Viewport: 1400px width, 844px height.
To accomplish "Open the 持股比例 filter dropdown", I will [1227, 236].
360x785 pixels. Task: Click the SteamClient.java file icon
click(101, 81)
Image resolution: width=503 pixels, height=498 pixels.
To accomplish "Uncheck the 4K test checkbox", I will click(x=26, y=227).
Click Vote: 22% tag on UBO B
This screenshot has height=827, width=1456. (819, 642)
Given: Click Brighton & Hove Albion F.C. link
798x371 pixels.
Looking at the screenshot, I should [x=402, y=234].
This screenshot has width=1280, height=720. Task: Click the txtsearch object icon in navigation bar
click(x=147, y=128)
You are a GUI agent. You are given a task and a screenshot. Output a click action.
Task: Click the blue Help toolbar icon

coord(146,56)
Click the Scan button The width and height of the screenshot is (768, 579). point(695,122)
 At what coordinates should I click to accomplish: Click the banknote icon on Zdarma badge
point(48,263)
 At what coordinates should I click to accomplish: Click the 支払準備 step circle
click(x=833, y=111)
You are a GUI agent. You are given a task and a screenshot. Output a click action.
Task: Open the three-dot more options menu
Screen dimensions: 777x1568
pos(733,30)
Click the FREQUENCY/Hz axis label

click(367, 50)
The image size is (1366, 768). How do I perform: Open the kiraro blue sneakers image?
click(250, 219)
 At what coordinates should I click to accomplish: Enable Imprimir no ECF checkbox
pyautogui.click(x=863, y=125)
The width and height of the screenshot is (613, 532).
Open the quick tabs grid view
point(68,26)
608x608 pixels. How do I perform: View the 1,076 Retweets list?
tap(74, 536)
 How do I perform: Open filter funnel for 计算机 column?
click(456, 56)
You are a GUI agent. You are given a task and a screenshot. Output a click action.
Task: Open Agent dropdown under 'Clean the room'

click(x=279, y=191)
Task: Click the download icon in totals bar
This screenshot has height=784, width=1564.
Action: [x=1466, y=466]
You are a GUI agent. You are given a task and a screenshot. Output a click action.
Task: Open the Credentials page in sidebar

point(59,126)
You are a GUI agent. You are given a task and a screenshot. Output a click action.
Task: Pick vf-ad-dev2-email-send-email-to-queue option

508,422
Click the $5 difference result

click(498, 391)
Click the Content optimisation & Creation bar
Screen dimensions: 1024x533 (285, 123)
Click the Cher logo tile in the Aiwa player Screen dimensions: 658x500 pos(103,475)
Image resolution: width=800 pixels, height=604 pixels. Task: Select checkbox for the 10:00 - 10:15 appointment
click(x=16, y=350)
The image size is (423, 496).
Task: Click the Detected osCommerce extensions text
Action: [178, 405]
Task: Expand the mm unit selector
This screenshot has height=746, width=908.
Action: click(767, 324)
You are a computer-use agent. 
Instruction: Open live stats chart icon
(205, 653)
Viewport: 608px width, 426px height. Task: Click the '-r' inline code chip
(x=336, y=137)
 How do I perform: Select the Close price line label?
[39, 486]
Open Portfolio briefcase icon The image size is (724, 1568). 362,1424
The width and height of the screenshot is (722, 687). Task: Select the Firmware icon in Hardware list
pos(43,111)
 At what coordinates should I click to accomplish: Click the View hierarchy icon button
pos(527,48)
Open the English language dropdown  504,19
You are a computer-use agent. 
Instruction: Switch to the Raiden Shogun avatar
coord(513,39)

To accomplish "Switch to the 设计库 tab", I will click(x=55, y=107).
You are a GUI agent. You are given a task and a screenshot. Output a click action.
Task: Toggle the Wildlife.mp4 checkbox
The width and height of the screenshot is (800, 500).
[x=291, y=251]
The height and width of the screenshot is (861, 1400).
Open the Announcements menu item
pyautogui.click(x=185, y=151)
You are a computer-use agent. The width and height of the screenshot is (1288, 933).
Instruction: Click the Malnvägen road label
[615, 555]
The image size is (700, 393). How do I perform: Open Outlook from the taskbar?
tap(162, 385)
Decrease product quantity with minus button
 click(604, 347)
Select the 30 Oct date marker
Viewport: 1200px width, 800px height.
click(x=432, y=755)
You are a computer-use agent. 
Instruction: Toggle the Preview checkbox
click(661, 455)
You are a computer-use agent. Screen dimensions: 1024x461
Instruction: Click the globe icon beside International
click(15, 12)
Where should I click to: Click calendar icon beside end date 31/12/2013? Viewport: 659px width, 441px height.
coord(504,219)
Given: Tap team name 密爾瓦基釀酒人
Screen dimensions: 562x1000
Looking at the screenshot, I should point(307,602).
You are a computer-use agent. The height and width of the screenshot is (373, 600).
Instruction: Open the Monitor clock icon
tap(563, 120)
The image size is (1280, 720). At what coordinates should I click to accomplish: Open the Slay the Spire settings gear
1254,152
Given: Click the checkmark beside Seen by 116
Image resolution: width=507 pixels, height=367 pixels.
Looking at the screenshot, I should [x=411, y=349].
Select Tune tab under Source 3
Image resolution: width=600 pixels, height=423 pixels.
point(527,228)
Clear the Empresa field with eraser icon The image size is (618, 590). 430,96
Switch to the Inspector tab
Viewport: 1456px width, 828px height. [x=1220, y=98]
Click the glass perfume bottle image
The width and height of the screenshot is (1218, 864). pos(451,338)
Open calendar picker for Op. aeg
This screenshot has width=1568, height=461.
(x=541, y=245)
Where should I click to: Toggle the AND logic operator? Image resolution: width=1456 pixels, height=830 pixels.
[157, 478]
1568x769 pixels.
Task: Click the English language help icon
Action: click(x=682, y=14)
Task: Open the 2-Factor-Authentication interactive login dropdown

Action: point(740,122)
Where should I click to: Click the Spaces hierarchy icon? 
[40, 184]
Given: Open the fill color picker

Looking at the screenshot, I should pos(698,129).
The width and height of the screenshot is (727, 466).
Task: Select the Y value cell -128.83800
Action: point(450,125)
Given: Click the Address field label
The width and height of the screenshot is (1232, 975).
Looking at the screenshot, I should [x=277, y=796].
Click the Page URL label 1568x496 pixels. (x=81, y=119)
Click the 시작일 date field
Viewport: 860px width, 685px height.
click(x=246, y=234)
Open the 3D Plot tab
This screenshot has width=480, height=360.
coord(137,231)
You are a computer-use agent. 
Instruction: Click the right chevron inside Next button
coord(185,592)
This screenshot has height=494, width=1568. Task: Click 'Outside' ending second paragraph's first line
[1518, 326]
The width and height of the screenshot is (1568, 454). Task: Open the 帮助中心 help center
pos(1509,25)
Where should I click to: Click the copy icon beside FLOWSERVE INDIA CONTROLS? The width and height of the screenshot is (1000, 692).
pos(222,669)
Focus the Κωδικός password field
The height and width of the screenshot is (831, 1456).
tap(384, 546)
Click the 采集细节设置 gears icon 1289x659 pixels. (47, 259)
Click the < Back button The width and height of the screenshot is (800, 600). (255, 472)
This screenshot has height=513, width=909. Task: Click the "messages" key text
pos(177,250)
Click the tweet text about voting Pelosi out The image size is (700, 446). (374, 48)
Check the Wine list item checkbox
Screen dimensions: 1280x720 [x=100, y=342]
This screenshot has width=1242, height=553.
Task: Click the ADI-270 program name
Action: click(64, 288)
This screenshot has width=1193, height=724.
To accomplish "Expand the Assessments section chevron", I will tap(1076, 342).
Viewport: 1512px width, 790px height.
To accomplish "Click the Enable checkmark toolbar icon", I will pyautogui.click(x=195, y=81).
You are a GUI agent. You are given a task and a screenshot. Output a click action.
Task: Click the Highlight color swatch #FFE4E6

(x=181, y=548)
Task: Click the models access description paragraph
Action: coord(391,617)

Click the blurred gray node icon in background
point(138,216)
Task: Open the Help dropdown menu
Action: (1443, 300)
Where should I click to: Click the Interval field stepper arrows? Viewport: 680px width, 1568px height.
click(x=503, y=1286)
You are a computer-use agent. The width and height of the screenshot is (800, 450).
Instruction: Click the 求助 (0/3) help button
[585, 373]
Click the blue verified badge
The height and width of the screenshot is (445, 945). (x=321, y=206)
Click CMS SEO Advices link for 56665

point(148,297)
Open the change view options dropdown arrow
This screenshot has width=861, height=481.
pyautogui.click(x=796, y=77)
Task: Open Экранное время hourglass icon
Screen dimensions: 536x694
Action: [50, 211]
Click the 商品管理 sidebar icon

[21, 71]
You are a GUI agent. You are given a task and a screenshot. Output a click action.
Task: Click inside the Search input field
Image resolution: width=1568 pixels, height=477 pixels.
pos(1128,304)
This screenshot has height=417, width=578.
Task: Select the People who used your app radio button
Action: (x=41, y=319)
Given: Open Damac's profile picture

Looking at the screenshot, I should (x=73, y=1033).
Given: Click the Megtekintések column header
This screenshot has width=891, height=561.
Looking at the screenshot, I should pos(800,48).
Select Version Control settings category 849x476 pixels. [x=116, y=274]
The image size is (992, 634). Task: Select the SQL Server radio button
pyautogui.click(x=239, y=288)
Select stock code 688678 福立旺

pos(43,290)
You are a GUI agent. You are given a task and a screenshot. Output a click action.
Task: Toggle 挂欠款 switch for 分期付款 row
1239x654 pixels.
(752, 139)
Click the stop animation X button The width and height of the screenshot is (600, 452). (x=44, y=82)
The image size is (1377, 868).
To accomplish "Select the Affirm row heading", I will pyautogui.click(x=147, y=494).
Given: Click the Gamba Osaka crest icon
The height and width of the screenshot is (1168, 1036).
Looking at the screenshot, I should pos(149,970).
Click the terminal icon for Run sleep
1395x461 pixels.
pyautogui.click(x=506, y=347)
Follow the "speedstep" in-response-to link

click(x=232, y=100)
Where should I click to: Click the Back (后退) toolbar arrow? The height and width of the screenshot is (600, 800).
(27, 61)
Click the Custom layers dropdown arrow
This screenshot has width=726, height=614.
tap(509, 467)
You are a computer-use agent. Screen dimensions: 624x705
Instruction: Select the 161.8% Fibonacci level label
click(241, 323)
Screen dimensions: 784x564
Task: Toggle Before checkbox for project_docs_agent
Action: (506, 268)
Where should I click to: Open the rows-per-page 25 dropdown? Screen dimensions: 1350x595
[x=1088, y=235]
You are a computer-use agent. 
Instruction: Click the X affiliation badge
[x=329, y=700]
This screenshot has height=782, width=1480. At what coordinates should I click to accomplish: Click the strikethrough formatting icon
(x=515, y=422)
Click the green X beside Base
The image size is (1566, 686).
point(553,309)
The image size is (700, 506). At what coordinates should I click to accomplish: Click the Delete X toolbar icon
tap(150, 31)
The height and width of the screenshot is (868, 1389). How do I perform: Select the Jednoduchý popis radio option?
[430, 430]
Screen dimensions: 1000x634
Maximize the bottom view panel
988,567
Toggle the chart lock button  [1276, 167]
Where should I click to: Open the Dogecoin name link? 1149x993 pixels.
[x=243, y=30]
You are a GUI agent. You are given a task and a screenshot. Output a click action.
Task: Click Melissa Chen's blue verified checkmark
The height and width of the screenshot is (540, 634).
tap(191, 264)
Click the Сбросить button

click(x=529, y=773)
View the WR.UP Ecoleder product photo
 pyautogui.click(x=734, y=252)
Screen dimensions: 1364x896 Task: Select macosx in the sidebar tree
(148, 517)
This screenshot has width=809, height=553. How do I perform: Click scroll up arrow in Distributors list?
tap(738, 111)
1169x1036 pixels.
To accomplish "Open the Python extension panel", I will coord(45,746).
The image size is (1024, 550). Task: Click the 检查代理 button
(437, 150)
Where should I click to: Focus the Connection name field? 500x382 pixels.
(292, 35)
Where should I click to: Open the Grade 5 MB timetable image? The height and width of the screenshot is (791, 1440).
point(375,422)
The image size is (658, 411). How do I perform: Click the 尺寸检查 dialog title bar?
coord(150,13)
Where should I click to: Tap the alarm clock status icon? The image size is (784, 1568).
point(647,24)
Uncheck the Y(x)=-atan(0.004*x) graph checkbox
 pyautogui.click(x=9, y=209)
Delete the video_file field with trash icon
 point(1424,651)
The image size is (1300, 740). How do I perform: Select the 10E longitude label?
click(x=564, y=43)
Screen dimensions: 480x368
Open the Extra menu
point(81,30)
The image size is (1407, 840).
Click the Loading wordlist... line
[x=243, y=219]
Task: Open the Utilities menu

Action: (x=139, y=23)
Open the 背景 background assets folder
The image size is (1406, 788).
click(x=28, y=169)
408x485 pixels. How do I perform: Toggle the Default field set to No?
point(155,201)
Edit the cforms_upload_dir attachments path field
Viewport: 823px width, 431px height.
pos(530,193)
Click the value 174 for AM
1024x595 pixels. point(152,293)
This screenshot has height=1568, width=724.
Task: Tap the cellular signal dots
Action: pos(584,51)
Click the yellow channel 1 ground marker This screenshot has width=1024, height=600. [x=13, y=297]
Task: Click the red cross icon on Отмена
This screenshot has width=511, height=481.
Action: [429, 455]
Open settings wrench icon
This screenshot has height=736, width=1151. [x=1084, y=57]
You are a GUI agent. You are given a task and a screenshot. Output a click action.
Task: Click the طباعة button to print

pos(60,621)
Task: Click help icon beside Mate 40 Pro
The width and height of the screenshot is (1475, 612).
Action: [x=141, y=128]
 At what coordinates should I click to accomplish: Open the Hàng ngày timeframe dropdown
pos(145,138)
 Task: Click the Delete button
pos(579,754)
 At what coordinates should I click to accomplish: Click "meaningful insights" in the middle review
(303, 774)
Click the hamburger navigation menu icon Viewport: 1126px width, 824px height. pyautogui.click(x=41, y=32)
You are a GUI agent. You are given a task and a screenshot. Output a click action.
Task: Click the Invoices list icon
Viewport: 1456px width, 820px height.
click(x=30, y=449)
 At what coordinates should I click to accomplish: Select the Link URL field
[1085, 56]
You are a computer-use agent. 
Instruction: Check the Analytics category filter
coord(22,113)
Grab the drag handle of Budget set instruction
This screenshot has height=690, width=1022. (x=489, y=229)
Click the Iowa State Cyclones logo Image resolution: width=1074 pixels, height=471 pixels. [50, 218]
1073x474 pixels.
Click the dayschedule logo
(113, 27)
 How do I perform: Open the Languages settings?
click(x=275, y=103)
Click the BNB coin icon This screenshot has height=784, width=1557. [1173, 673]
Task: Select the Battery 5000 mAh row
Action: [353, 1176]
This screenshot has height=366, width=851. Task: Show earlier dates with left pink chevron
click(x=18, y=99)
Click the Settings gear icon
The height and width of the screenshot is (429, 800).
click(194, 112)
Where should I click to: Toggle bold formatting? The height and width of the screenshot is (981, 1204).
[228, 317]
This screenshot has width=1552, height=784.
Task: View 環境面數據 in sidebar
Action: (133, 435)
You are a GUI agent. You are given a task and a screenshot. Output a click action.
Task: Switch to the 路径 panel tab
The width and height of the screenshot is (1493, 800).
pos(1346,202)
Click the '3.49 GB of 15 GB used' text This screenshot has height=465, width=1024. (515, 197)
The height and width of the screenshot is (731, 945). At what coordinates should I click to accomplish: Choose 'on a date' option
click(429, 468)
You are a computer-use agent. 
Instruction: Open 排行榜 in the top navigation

^^^^

EXERCISE REQUIREMENTS → Whenever a line includes the word "will", pull it out of the entries.

RESPONSE AREA →
To accomplish "Open the 持股比例 filter dropdown", I will [1227, 236].
To accomplish "Uncheck the 4K test checkbox", I will click(x=26, y=227).
To accomplish "Switch to the 设计库 tab", I will click(x=55, y=107).
To accomplish "Expand the Assessments section chevron", I will tap(1076, 342).
To accomplish "Click the Enable checkmark toolbar icon", I will pyautogui.click(x=195, y=81).
To accomplish "Select the Affirm row heading", I will pyautogui.click(x=147, y=494).
To accomplish "Open the Python extension panel", I will coord(45,746).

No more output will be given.